Start of ROWS

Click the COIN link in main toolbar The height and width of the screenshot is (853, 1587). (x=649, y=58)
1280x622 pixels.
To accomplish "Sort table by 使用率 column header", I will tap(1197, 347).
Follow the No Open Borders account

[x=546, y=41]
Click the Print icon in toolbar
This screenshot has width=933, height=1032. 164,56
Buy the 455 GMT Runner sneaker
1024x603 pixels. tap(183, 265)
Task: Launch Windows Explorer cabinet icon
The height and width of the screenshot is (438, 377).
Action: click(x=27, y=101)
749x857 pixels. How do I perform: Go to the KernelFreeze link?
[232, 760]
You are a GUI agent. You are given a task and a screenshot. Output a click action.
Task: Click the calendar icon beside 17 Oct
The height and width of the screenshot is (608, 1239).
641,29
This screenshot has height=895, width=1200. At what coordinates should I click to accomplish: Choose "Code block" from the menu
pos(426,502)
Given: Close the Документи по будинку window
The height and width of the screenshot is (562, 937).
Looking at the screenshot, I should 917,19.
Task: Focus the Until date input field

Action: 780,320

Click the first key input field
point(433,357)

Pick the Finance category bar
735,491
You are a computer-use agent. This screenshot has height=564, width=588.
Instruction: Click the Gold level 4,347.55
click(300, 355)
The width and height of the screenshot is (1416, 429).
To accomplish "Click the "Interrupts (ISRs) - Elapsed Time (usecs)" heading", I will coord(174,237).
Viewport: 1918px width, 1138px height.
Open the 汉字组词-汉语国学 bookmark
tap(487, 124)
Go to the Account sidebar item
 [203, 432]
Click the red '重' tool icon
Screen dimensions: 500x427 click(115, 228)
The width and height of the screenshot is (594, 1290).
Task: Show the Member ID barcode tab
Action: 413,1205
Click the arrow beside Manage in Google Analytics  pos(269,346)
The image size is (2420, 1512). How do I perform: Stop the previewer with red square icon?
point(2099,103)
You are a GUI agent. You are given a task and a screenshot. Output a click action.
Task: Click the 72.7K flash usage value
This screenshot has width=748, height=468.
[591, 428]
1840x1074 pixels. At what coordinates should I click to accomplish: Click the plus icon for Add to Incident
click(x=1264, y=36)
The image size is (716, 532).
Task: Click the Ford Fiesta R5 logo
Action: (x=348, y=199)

End of ROWS

WORK INSTRUCTIONS: Arrange the lines starting at the one containing "1840x1074 pixels. At" and ending at the last line of the items as a Markdown table with the columns Row and Line. Number each row and leave out blank lines.

RESPONSE BELOW:
| Row | Line |
|---|---|
| 1 | 1840x1074 pixels. At what coordinates should I click to accomplish: Click the plus icon for Add to Incident |
| 2 | click(x=1264, y=36) |
| 3 | The image size is (716, 532). |
| 4 | Task: Click the Ford Fiesta R5 logo |
| 5 | Action: (x=348, y=199) |